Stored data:
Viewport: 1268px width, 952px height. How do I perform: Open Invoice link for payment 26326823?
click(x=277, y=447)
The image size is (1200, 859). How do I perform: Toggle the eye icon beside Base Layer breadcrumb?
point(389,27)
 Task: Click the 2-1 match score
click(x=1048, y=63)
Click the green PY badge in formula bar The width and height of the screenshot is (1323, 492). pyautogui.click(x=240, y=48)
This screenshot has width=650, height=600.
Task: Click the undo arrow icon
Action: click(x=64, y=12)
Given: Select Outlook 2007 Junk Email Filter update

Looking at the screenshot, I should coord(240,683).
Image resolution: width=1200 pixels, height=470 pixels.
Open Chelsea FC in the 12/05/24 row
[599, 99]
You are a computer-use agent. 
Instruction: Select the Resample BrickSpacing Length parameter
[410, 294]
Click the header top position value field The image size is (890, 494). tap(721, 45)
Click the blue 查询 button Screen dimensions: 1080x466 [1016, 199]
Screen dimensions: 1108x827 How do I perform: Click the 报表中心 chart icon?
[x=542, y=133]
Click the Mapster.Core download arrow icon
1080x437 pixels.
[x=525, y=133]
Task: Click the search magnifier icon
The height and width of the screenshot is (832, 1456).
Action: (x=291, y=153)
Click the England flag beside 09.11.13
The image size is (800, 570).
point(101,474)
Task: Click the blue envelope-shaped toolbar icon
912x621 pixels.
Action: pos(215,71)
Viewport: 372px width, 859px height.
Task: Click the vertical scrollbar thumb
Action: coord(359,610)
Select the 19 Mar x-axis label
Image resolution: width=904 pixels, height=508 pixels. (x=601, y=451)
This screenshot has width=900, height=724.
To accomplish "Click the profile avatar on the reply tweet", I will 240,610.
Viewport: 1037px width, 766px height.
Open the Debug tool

### [TASK GOAL]
All lines of the records containing "blue" should be shown.

### [OUTPUT BELOW]
Click the blue 查询 button Screen dimensions: 1080x466 [1016, 199]
Task: Click the blue envelope-shaped toolbar icon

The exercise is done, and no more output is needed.